Proposal for Teacher Pay Increases to Go Before BOE
Hawai‘i State Department of Education announced its proposal today on its efforts to tackle teacher shortages through increased pay.
During a press conference at Central Middle School on O‘ahu, Gov. David Ige spoke about his support to provide extra compensation for teachers in special education, hard-to-staff geographical locations and Hawaiian Language Immersion programs.
Click here to read the full proposal.
“For all the time I’ve been involved in public service, a shortage of teachers has existed,” Ige said. “I do believe our students deserve better; they deserve a qualified teacher in every single classroom.”
The department is seeking approval from the Board of Education to provide an annual shortage differential of $10,000 per each qualified and licensed special education classroom teacher; and an annual differential of $8,000 per each qualified and licensed Hawaiian language immersion classroom teacher.

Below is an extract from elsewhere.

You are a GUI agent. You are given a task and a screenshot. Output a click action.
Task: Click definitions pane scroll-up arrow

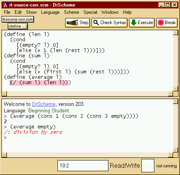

The Department is also seeking approval from the BOE to create a 4-tiered system, based on vacancy rates in rural areas, that provide annual shortage differentials ranging from $3,000-$8,000.
Three hard-to-staff locations identified on the Big Island are the Kea‘au Complex, Ka‘ū Complex and Pāhoa Complex.
“This is the first step in a comprehensive program that we are looking at to end the teacher shortage and we are starting with those positions that have been the toughest to staff all across the state,” Ige said.
The proposal goes to the Board of Education for approval on Thursday. If approved, Ige said he’s worked the funding for these differentials into the State’s executive supplemental budget, which will be submitted in mid-December to the legislature.
If funding becomes available, those affected teachers would receive their differentials in January 2020 in an effort to keep those educators from transferring out of the rural areas.
During Tuesday’s press conference, Superintendent of Schools Christina Kishimoto said the teacher shortage has created an equity issue for the students with the highest needs.
“We have a shortage right now in our State and we must take bold action to help us realize Hawaii exceptional public education system,” Kishimoto said. “Inaction is not an option and that’s why we’re here today.”
This differential proposal is one of three phases the DOE hopes to enhance teacher recruitment and retention for the State. Kishimoto said she intends to present the second phase to the legislature in January.
“While today’s announcement is undoubtedly positive news, know that we are not taking our foot off the gas,” she said. “It is our collective responsibility to keep moving forward to solve this.”
Kishimoto added the department has made a promise to provide equitable education to every child in Hawai‘i.
“I’m committed to enhancing a profession that engages the most important and noteworthy work,” she said.